Early Stimulation Classrooms (SETs) and Non-accredited Pre-school Programs (PRONEIs) exist in communities or neighborhoods in Peru where formal pre-school is not available due to the lack of student population or municipal/ state budget.
SETs work with children 0-3 years old and PRONOEIs with children 3-5 years old. SET and PRONOEI teachers, known as “Promoters”, are not actually trained teachers. Anyone who has graduated from secondary school and is willing to work full time for only 332.00 nuevos soles (less than half the national minimum wage) is eligible to be a promoter.
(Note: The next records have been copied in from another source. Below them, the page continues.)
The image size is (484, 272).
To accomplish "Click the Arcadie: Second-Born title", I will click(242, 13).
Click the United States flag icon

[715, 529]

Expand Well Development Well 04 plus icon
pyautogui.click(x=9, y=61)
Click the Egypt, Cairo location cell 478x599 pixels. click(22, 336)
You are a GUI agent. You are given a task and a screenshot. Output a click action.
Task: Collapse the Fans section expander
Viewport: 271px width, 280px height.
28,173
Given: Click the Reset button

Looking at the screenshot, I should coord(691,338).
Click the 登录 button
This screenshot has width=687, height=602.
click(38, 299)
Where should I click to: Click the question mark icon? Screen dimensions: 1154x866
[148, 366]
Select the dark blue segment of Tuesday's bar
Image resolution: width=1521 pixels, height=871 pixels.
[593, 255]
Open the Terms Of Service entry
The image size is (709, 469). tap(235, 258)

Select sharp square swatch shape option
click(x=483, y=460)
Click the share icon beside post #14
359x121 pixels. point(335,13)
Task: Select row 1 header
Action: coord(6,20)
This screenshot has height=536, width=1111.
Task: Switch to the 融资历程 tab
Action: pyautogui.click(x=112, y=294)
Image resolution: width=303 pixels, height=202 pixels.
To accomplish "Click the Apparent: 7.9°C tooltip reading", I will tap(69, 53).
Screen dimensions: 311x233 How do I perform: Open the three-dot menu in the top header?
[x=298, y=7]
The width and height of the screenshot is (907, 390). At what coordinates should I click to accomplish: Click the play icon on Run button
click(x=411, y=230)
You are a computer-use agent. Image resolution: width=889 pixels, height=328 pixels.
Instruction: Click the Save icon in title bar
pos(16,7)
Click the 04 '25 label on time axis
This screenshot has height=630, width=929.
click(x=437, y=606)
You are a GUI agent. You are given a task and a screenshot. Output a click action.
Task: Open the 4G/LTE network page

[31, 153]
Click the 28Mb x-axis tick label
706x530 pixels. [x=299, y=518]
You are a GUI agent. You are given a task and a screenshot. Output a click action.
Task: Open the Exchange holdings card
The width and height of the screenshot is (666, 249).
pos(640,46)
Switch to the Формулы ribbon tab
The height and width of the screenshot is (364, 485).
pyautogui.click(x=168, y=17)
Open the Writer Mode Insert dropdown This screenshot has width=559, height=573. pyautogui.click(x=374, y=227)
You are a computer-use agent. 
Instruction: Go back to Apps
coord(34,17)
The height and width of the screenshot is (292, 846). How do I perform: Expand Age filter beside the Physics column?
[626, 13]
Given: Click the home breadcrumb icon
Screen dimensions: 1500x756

Furthermore, because SETs and PRONOEIs are non-accredited, but are “coordinated” by the Ministry of Education, they fall into a grey area of responsibility between the local branch of the Ministry of Education and the local government. Therefore, they are generally forgotten and severely underfunded; caught between two bureaucracies with little incentive to spend on non-accredited early education.
In August of 2014, the Alma Foundation will fund a one-week training course, hosted by the Centro Lantinoamericano de Ayuda Social (CLAS), for 211 promoters and their respective coordinators covering 61 SETs and 149 PRONOEIs, or 3,993 children 0-5 years old, in Cajamarca.
Themes to be covered include classroom management, lesson plan building, state-mandated curriculum guidelines, early childhood stimulation, early childhood health and nutrition, educational art and creativity, etc.
This is the only pedagogic training available to the promoters of its kind, in which both promoters and their respective coordinators attend the workshops together in order to receive profession specific training on a broad range to relevant topics.
After the six day course, the Alma Foundation will monitor and evaluate the implementation of the covered topics and techniques in the classrooms of the promoters by one-on-one visits and classroom observation.